I had been looking for a new set of shoes for our 1985 BMW 323i Baur TC2. As much as I loved the original look of the 14-inch bottlecap-style wheels, especially on an early chrome-bumper E30 3 Series, finding decent medium- to high-performance all-season tires had become challenging.
Additionally, the bottlecaps on the car were all bent. I can hear a certain friend saying to himself, or maybe to me, “how the hell do you bend bottlecaps?!” Hey, they were bent when they showed up here! Regardless, spending the money to have them all repaired and refinished seemed silly, primarily but not entirely because of the aforementioned lack of tire choices.

After going down the Maxilite reproduction Alpina and Euroweave rabbit hole – and many, many other rabbit holes – I stumbled across a set of OE BMW Style 10 wheels last January on an E30 Facebook group. I’ve been a fan of these wheels since first spotting them on a perfect Zinnoberrot plastic-bumper E30 325is at a BMW car show in Connecticut probably close to 30 years ago.
While Style 10s came in other sizes and fitments, the set on offer measured 15×7 with a 4×100 bolt pattern and an ET24 offset. More pleasing, they came wrapped in basically new Kumho Ecsta AST tires, sized 225-50/15. In other words, just about the perfect +1 (plus a bit more) sizing for a youngtimer E30.
Lynchburg, Virginia, is about three hours south from my TTS cohort Reed’s base of operations. Ultimately, I convinced the seller Ben and Reed to meet up around Charlottesville where Reed’s sister lives. The wheels and tires were collected and squirreled away in Reed’s garage. But how now to get them home to Minnesota?

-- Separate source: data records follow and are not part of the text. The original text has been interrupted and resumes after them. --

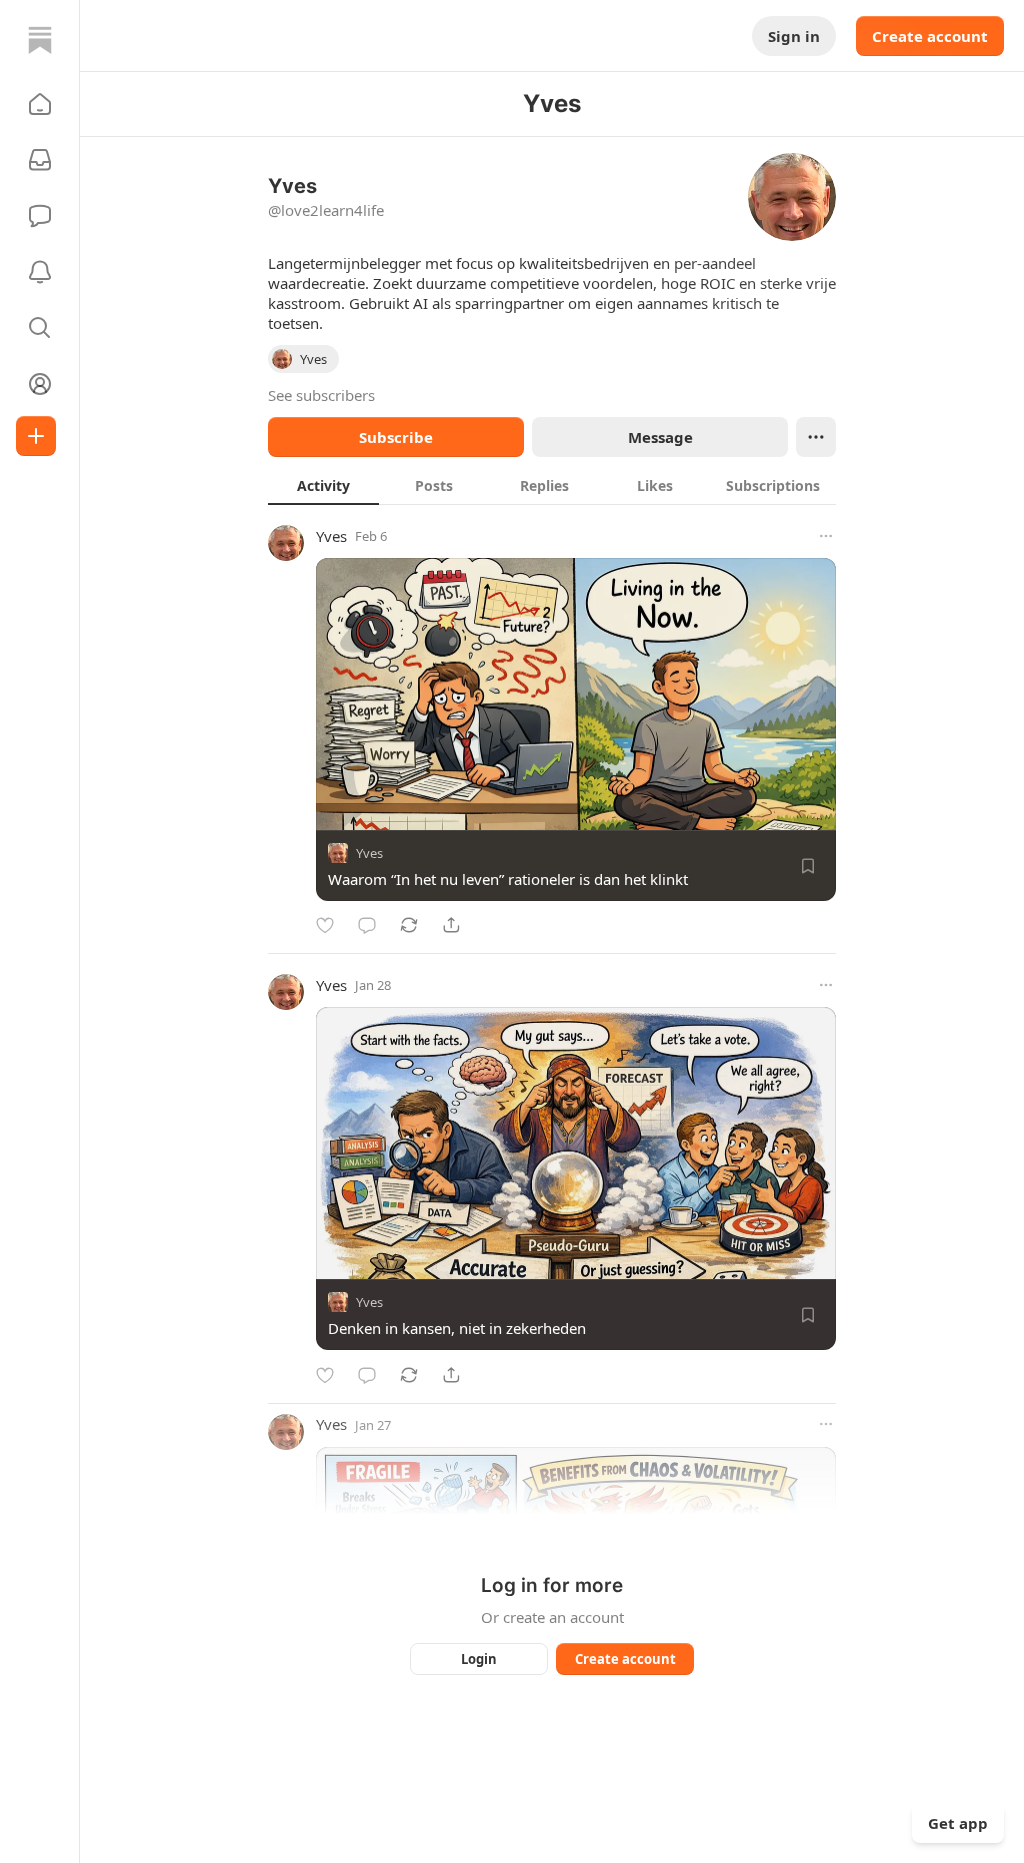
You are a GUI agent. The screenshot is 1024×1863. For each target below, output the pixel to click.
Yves (331, 536)
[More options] (826, 536)
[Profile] (40, 384)
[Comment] (367, 925)
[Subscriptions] (40, 160)
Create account (930, 36)
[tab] (323, 485)
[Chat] (40, 216)
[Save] (808, 866)
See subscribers (321, 395)
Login (479, 1659)
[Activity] (40, 272)
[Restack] (409, 925)
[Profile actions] (816, 437)
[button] (40, 104)
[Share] (451, 925)
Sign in (794, 36)
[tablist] (552, 485)
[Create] (36, 436)
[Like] (325, 925)
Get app (958, 1823)
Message (660, 437)
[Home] (40, 40)
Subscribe (396, 437)
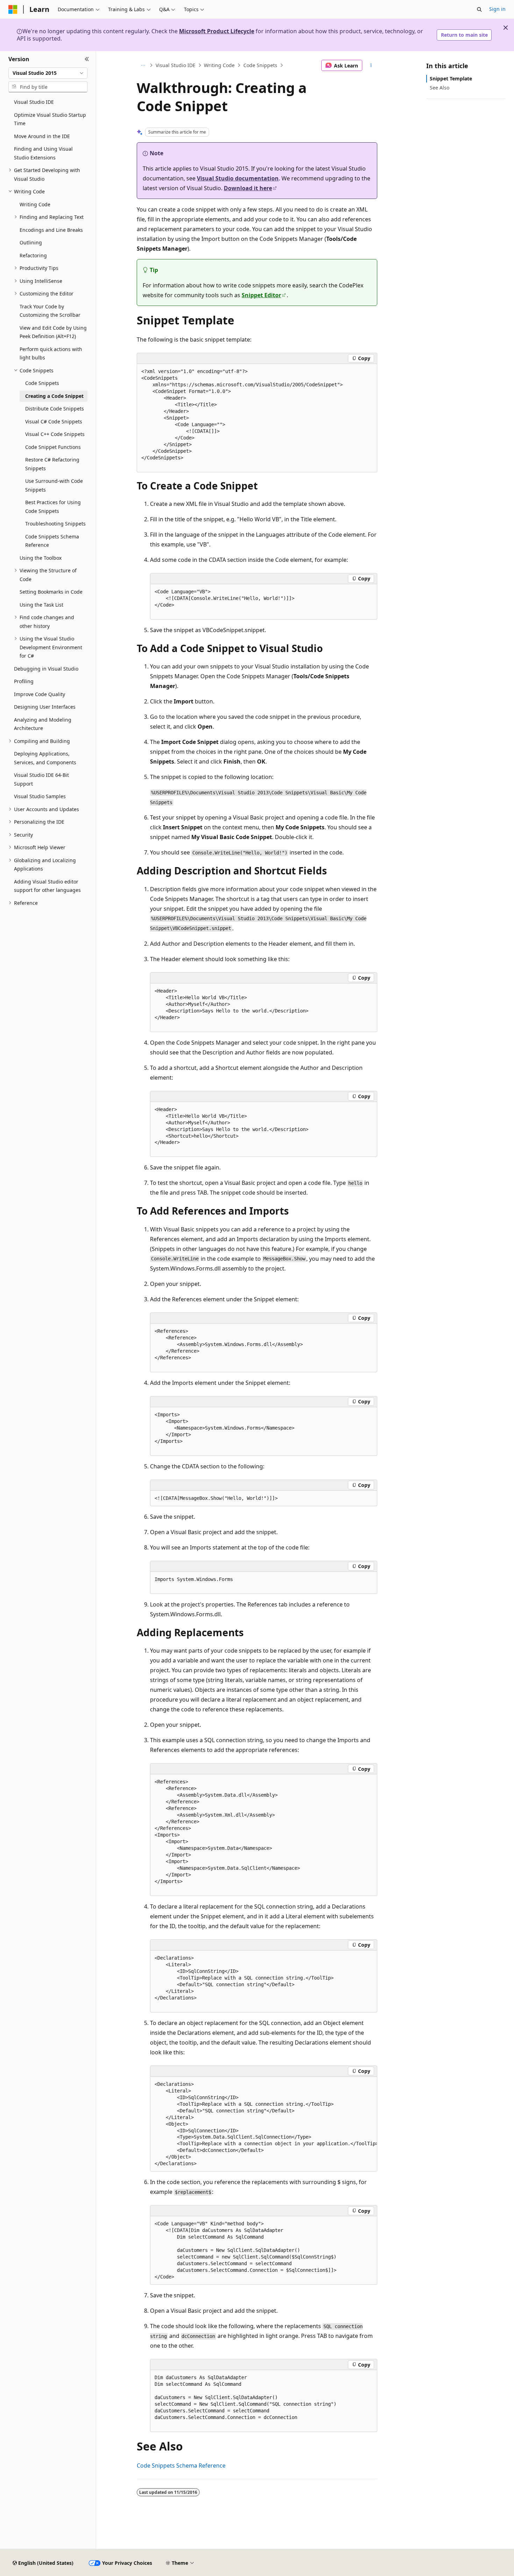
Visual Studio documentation (238, 178)
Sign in (497, 9)
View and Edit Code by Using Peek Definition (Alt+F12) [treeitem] (53, 332)
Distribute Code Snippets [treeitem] (54, 408)
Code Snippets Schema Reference (181, 2465)
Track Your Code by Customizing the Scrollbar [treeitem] (50, 311)
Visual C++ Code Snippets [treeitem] (55, 434)
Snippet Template (451, 78)
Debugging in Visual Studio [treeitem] (46, 668)
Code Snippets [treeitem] (42, 383)
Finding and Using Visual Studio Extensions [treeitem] (43, 153)
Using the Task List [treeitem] (41, 604)
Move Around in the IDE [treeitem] (42, 136)
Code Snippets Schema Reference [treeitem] (52, 541)
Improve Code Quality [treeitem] (39, 694)
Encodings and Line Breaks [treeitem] (51, 230)
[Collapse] (87, 59)
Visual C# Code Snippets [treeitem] (53, 421)
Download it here (248, 188)
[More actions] (371, 65)
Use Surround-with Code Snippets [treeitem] (54, 485)
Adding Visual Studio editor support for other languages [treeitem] (47, 886)
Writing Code (219, 65)
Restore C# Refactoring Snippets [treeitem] (52, 464)
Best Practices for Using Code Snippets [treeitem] (53, 506)
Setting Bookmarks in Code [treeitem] (51, 591)
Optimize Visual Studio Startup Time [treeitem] (50, 119)
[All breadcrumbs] (143, 65)
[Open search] (479, 9)
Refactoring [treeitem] (33, 255)
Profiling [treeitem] (24, 681)
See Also (439, 87)
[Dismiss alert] (505, 27)
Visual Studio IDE (175, 65)
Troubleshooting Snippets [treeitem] (55, 523)
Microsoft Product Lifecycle (216, 31)
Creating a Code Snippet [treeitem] (54, 396)
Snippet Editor (261, 295)
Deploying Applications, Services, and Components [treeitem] (45, 758)
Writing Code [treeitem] (35, 204)
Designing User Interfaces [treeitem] (45, 706)
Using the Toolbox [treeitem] (41, 557)
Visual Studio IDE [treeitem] (34, 102)
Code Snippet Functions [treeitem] (53, 447)
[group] (263, 2124)
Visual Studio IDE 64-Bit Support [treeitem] (41, 779)
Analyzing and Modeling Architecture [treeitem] (42, 724)
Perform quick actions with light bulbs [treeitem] (51, 353)
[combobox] (47, 73)
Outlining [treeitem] (31, 242)
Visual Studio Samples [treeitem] (40, 796)
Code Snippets (260, 65)
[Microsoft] (12, 9)
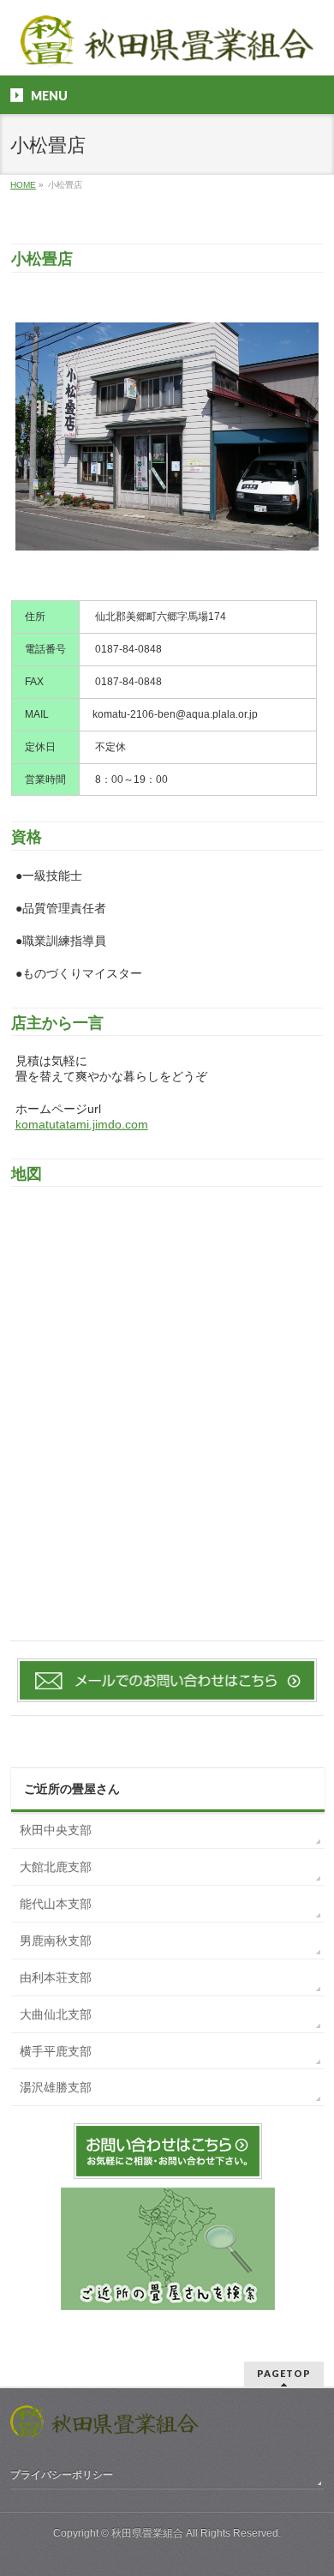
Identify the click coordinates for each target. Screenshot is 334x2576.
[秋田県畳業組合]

Perhaps obviously, people buy and ship wheels and/or tires all the time. Not only new product, but used sets also trade hands all over the world. Heck, I’ve bought more than a few wheels or tires – or both, mounted and balanced – from places like Tire Rack. How hard could it be to ship myself a set? Turns out, not very hard at all.
The first step is to check the shipping companies you already know and don’t abjectly hate, in my case FedEx and UPS. Entering the approximate weight, dimensions, and wrapping/packaging into FedEx’s website from roughly 22031 home to the Twin Cities yielded a cost of $75 each, which seemed really cheap.
Indeed, maybe a little too cheap. I called the FedEx office down the street and gave the guy all the same information. The nice fellow clicked and clacked and then came back with essentially the same price. Three hundred dollars, while not nothing, was a bargain. He replied that freight can be reasonably inexpensive, especially if there are multiples of the same package.

As luck would have it, my wife and I were visiting Reed and his wife in the early part of last year. After we landed on a Friday morning we went to Home Depot. Two rolls of their heavier-duty bubble wrap and a tape gun – plus a bunch of cardboard boxes Reed had left over from his garage project furnishings – and we were ready to wrap and tape.

After a short amount of time and some minor bloodletting – cardboard cuts suck about as much as paper cuts – we tossed the packages in the back seat of Reed’s Toyota Tundra and went over to FedEx. Measured and weighed, the total tab was under $275 for all four. Fun fact: Each tire and wheel package weighs around 45 pounds.
I asked about delivery timing. This was around 3:30 PM on Friday. The nice FedEx ladies said they had a truck out back they were loading up that was heading, with a few stops along the way, straight in the direction of Minnesota. They’d be at my door by 9:00 PM Sunday.

We left Virginia Sunday before lunchtime and were home by about 2:30 PM. The tires landed by 4:00 PM. They almost beat us back! This adventure started on Thursday, February 29, and these “before/after” pictures were taken on March 4.


Last winter was very mild and wonderfully dry. No snow meant no salt on the roads, which meant I could bolt these on immediately and go for a drive. The wheels have clearly been refinished to a basically decent standard. They look fine by themselves and great mounted up. More importantly they match the overall condition of the car.
“Casual, but nice,” as the band They Might Be Giants might have once said.